The mystery portion of the film begins in earnest when the first victim appears at Raita's door (with the benefit of already knowing her fate, of course) that same night-cum-morning. She inquires about his professional services but is turned away on equal parts of he being in no shape to meet with her, and she 'having the nerve to come to his home' and not his office. Jump again to her being found by police, sans her liver, and in short order Raita is on the police's short list of suspects. The discovery of a second body, sans kidneys, leads police to believe they have a burgeon mass murderer on their hands which puts Raita, and his agency, and by association Raita Takashima, squarely between the murders, the police, and a reclusive occult painter. That's right, a reclusive occult painter. Then again we also see this nugget at the film's opening.

There's much about Detective Story that works very well; the touches of Miike absurdity with strong fits of humor, the aforementioned Raita Kazama character is the anchor of the film; Harumi Inoue (from Miike's Graveyard of Honor and modeling fame) is witty and sexy in spades; a character-driven affair, no doubt, as there isn't any real set pieces to grip or revelations to be had. Miike leans heavily on tomfoolery and skullduggery to propel an otherwise flimsy, often erratic Tsutomu Shirado screenplay.
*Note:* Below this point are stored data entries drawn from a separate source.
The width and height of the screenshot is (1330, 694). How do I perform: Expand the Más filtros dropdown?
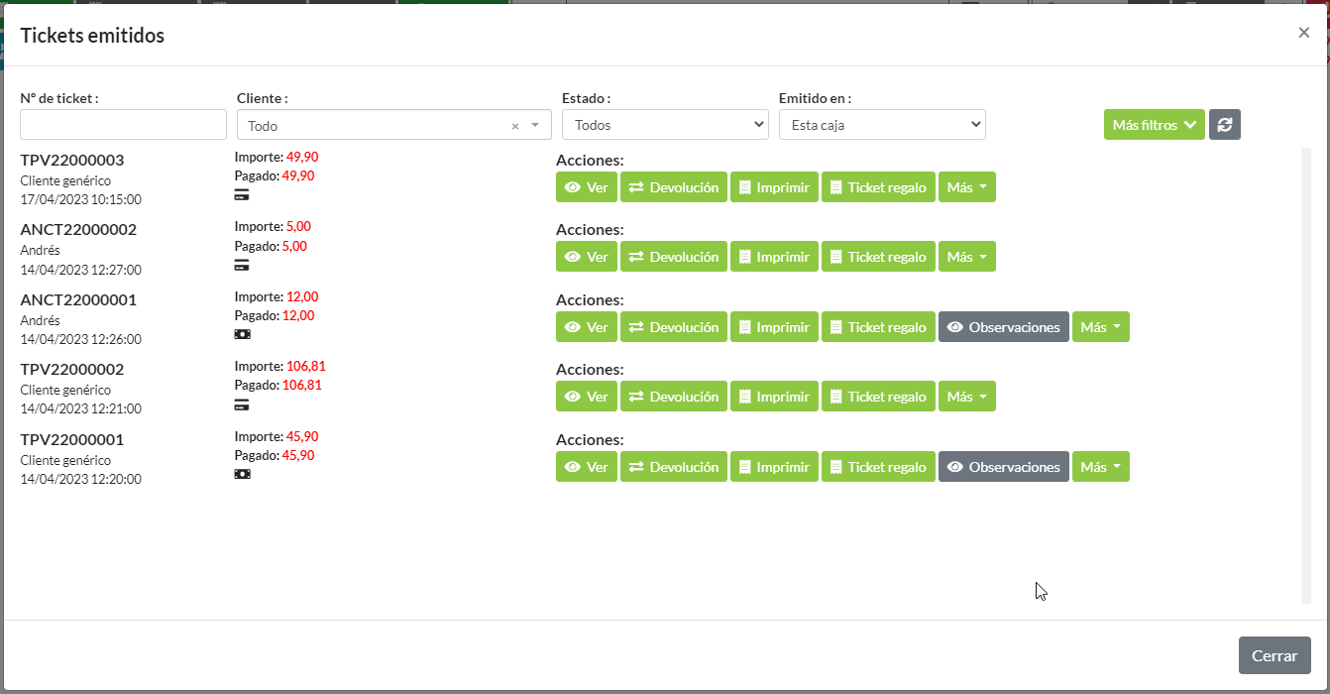coord(1154,125)
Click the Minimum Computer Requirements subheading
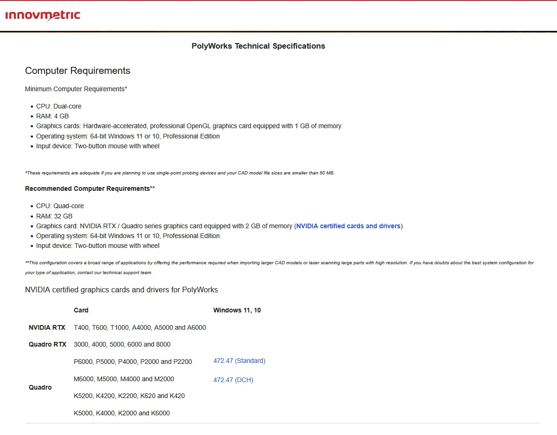Viewport: 557px width, 435px height. [76, 89]
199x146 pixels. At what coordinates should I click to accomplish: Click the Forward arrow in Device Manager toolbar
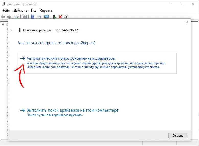coord(9,17)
There's not much more to say unless it's to dive deeper into the plot itself, yet doing so wouldn't really do so much harm as to play the spoiler; the film is as straightforward, even bland, as mystery-thrillers come. Let alone Miike-helmed thrillers. The reasons, as I said, aren't strictly intriguing ones. The fact that this direct to video release has finally made it to R1 shores is enough reason for me.

April 22, 2009

Exte (Ekusute, Hair Extensions)

Sion Sono--as with counterpart Takashi Miike--has a wonderful knack for making satirical, ridiculous horror that remains oddly frightening and tense, amidst the jokes and parodies. Despite Exte's premise (hair extensions, deadly ones,) it has more in common with Higuchinsky's surreal, silly opus Uzumaki than it does your standard cursed-object-of-the-moment scare fare. If you've started to roll your eyes at the immeasurable amount of scenes featuring long, black hair in a sinister manner, this movie is for you. Sion Sono seems to think the device has gotten out of hand, too, and this is his antidote: give them so much hair, and nothing but hair, that they'll realize how stupid it is!

But to make sure it's not an obvious criticism of flimsy horror, he also includes some stuff that could be considered pretty straight-faced; there's a subplot/backstory involving organ harvesting and human trafficking, as well as a squirm-inducing child abuse tangent. But I don't think it would be spoiling it to say that the baddies get what they deserve, in hilarious and satisfyingly outrageous ways.

It also doesn't hurt that the cast is extremely likable. Our heroine--who is, of course, a hair stylist--is played by the recognizable face of Chiaki Kuriyama. The ladies playing her perky roommate, evil half-sister, and adorable niece are also stellar. However, the show belongs to the great Ren Osugi (Nightmare Detective, Loft, and hundreds of other appearances) who holds nothing back and will most certainly make you bust a gut laughing...if you like this sort of thing, that is. His strange get-up of American flag-adorned clothing and white, Mickey Mouse style gloves alone is worth seeking this movie out. Thankfully, the rest of it holds up just as well.